Ben Aronson, urban reflections, 2008, oil on panel, 60 x 60
His work evokes the best of Bay Area figurative painters such as Richard Diebenkorn, he studied with James Weeks (a leading Bay Area Painter) in Graduate school at BU. His enviable background of being nurtured by great painters includes his father, David Aronson a major Boston painter and mother a notable portrait artist. He was also Philip Guston’s driver for awhile – he gives a interesting account of all of this on his website in his artist statement and background.
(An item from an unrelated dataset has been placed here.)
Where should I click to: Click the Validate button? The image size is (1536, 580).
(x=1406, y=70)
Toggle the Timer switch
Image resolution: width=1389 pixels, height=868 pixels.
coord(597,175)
Ben Aronson, one of the strongest urban scene painters working today, shows at the Tibor de Nagy Gallery in NYC, Alpha Gallery in Boston and the Jenkins Johnson Gallery in San Francisco.
frank sadera
Ben Aronson is a real master
of light and dark values.I think
there are only a handful of painters who could paint this work!
donna
Saw his work when we were in SF recently — it is stunning.